─── Provided text ───
The Psychology behind Bullying
Many people have been affected by bullying during their school years. Bullying is characterized with abusive, destructive behavior that leaves its victims in complete fear. Students affected by bullying are left with lifelong psychological consequences that commonly require therapy. Schools and educators are focused on eradicating these actions and helping the victims of bullying, but rarely care about the reasons that turn some students into bullies.
The causes of bullying may be cruel, jealous, envious, or angry personality, but bullies may also mistreat other students because they are unhappy, afraid, or insecure. The phenomenon of bullying cannot be eliminated without understanding the psychological traumas that turn young students into bullies.
Bullying is approached as a serious issue by schools, teachers, and non-governmental organization. Many students are being harassed by their schoolmates as soon as they walk into the classroom. In today’s digital world, bullying is no longer limited to the classroom. The torture continues on Facebook, Twitter, Instagram and other social media. As a result, the victims of bullying carry serious psychological burden that influences their own actions, thinking patterns, and entire personality. The actions of bullying include physical violence, verbal insults, threats of violence, teasing, making fun of other people, and intimidation. People tend to see bullies as hooligans without manners and proper education, but the reasons behind their attitude are much more complex.
The most obvious reasons we see behind bullying are cruelty, envy, jealousy and anger. Bullies mistreat other students because they are different, do well on the exams, wear glasses, have excess weight, and many other reasons. There is no denial of the fact that many children become bullies because they are spoilt and selfish, so they always want to be the center of attention. They don’t understand how the victims of their actions feel. Unfortunately, even children can be cruel and mean persons who feel good only when they cause harm to other people. Some people’s genetics predispose them to aggression and violence, but genetics do not explain the entire phenomenon of bullying.
─── Given data ───
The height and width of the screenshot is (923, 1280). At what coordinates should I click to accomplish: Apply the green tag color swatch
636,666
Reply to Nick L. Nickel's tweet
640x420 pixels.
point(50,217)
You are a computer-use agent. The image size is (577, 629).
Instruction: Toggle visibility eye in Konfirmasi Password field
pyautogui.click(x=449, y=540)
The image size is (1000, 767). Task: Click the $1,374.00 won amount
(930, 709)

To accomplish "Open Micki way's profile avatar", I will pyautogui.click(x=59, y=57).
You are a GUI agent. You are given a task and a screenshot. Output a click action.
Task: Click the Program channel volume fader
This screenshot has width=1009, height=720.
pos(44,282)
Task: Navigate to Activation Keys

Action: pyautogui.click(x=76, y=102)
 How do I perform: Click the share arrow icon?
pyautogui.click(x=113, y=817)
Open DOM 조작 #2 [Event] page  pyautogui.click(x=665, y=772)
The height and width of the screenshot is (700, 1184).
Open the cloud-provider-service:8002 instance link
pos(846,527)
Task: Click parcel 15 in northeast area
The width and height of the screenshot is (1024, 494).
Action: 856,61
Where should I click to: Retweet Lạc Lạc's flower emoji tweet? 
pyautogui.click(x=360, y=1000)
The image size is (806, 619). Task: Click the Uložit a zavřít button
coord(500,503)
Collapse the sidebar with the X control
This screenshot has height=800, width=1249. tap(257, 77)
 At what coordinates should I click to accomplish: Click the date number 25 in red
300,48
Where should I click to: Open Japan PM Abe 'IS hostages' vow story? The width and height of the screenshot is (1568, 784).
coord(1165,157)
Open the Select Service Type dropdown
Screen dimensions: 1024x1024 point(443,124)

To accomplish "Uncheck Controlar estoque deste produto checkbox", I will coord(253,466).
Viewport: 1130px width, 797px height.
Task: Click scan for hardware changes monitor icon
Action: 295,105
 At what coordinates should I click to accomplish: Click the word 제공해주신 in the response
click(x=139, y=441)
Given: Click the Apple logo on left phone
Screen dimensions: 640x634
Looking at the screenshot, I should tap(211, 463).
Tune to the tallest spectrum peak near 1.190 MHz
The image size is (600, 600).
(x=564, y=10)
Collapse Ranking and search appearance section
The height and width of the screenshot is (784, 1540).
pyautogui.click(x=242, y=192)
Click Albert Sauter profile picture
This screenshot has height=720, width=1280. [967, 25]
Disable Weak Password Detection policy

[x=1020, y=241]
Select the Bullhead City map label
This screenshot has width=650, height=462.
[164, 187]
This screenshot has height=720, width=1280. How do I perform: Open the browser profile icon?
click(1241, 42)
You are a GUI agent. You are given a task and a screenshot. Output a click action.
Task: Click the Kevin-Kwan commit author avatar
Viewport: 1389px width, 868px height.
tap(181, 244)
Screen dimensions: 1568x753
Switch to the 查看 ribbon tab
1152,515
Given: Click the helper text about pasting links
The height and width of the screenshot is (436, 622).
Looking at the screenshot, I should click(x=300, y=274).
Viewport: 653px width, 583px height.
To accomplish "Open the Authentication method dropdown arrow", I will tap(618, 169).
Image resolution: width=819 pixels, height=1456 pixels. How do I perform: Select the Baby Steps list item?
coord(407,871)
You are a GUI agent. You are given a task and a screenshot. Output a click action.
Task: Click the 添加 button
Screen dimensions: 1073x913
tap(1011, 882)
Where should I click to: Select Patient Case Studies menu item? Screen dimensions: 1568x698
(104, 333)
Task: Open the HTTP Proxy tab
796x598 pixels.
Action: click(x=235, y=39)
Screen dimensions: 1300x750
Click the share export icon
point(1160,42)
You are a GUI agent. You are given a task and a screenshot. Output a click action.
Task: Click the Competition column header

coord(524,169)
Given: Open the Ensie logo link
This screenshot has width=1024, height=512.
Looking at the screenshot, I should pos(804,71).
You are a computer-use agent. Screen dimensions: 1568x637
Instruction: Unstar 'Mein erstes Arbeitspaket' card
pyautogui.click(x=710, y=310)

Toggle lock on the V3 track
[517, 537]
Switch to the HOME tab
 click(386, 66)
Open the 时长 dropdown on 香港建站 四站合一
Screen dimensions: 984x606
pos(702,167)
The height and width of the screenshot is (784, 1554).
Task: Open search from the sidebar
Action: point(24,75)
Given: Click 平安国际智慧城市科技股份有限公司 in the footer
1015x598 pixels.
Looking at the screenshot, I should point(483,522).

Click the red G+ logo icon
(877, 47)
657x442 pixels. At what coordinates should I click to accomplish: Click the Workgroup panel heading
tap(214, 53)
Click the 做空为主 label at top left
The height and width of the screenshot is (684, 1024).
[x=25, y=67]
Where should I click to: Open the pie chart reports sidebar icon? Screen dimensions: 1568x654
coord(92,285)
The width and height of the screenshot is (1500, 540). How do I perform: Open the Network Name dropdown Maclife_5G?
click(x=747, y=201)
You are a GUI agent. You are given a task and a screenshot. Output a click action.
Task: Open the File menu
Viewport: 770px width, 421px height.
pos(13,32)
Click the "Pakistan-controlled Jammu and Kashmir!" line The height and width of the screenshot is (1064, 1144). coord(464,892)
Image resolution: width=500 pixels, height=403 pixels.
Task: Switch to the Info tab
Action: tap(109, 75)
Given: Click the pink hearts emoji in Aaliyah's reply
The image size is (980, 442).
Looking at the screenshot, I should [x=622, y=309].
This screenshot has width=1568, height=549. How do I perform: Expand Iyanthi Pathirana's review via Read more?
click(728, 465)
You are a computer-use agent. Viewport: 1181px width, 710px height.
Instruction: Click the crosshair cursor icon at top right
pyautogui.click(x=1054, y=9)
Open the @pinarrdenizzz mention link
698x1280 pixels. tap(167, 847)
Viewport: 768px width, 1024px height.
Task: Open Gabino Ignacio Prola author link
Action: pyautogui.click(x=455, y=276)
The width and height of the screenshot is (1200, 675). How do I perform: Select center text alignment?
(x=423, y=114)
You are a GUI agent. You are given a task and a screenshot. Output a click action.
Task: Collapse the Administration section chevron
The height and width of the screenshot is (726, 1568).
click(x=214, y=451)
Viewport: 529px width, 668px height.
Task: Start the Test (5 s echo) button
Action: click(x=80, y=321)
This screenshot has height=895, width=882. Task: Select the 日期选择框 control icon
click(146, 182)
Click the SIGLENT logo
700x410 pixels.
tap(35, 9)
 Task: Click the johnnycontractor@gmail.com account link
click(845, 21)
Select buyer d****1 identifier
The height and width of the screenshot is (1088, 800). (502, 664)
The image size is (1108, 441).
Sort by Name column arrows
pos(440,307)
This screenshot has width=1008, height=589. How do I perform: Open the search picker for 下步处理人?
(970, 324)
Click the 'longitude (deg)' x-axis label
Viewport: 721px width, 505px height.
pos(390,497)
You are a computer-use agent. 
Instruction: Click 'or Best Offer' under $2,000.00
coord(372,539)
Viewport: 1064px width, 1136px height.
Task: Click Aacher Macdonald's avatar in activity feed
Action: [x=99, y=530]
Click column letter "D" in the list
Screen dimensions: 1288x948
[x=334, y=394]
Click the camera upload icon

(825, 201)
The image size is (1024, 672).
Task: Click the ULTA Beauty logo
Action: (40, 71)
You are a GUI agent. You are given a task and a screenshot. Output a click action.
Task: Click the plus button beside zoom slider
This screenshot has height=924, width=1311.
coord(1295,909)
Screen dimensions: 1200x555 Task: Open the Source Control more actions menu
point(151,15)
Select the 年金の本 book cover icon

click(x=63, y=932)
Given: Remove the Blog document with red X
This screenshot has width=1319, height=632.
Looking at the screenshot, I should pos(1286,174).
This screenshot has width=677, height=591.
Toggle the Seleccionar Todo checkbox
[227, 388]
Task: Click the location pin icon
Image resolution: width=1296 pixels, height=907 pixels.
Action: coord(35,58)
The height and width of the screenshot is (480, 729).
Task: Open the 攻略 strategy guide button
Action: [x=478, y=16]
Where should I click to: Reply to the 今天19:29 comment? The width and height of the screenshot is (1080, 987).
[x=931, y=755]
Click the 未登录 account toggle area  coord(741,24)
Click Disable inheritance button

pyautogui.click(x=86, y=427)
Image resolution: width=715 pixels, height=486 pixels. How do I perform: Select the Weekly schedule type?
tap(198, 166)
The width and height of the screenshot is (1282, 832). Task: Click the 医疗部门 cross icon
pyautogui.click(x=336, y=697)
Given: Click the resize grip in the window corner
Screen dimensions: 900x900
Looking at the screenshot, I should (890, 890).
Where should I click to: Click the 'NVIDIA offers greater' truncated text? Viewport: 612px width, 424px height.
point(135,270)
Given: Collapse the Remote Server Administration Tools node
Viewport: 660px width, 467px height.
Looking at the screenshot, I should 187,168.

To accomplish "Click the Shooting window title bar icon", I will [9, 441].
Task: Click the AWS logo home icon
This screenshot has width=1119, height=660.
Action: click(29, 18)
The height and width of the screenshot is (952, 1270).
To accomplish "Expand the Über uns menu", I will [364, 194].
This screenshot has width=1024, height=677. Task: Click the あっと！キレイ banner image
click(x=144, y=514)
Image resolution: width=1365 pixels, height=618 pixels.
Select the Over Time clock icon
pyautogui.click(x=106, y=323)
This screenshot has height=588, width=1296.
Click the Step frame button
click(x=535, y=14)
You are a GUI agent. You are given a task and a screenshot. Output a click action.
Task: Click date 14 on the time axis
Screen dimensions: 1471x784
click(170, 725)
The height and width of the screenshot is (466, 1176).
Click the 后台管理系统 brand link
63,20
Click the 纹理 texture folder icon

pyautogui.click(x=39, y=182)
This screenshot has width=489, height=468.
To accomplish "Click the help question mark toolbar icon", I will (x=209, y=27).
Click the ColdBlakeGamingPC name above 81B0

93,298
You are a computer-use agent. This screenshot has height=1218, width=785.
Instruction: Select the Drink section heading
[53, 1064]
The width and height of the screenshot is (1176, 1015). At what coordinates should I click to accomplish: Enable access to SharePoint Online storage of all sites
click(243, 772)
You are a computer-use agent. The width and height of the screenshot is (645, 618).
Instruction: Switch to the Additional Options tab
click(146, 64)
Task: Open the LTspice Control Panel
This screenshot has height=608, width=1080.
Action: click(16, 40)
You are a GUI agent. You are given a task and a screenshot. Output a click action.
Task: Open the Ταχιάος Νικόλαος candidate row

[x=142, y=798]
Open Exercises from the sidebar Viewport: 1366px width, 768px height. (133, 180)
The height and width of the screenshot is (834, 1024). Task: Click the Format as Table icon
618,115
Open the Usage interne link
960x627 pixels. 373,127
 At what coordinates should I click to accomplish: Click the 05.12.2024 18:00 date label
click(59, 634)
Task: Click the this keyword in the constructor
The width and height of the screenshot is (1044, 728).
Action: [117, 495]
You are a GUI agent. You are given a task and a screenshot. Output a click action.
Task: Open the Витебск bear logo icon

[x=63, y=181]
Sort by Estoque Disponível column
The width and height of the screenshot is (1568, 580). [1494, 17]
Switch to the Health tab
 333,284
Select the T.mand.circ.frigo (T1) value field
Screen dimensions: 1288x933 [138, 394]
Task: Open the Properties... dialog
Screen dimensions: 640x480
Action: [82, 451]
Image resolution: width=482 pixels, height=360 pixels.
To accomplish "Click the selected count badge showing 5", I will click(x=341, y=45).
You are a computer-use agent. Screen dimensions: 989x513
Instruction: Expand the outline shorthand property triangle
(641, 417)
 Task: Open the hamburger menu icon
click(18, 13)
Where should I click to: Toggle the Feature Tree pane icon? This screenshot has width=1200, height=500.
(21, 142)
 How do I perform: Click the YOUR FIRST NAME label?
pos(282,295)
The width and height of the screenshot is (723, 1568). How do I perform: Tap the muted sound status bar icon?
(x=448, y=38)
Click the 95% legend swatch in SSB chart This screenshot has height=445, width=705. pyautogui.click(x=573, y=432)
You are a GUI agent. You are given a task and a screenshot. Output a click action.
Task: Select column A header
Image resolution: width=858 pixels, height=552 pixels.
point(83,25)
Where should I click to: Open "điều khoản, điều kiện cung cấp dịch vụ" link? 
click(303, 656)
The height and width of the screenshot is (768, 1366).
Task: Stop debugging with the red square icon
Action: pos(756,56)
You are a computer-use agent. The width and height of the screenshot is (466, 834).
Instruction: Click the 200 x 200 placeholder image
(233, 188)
───
- [Actions to take]
1 - Rewrite the bullying text, everything from "The Psychology behind" down to "young students into bullies.", changing "bullies" to "aggressors" throughout.
2 - Using the bullying text, decide whether each statement agrees with it. Answer yes or no, and quote the deciding words.
(a) Bullying carries on through social media such as Instagram.
(b) Genetics account for the whole phenomenon of bullying.
(c) Schools and educators usually pay close attention to the reasons some students become bullies.
3 - Proceed with the text on the psychology behind bullying from where it stops.

- [Solved problems]
1 -
The Psychology behind Bullying
Many people have been affected by bullying during their school years. Bullying is characterized with abusive, destructive behavior that leaves its victims in complete fear. Students affected by bullying are left with lifelong psychological consequences that commonly require therapy. Schools and educators are focused on eradicating these actions and helping the victims of bullying, but rarely care about the reasons that turn some students into aggressors.
The causes of bullying may be cruel, jealous, envious, or angry personality, but aggressors may also mistreat other students because they are unhappy, afraid, or insecure. The phenomenon of bullying cannot be eliminated without understanding the psychological traumas that turn young students into aggressors.

2 -
(a) Yes: "The torture continues on Facebook, Twitter, Instagram and other social media."
(b) No: "genetics do not explain the entire phenomenon of bullying."
(c) No: "but rarely care about the reasons that turn some students into bullies."

3 -
It’s easy to say that bullies are insensitive to other people’s feelings and want to make them feel inferior, but we need to look deeper into a bully’s personality to become aware of the reasons that cause such actions. If we search for the roots of aggressive behavior in students, we will inevitably come down to domestic violence in most cases. Children who are facing violence in their families on a daily basis tend to be violent themselves. Most bullies are having serious family problems they want to hide away with improper behavior. In addition, some of these children may have been victims of bullying themselves, so aggression is their protective mechanism. As a result of their actions, these children have no real friends and feel lonely. That isolation grows into a greater frustration they take out on others.
Bullies crave for attention, even if it’s negative and makes other people feel bad. Although genetics play an important part in the development of a child into a bully, this is mostly learned behavior that comes from an unpleasant psychological background. In order to help both the victims and the bullies, teachers need to understand the causes of bullying and target the root of the problem.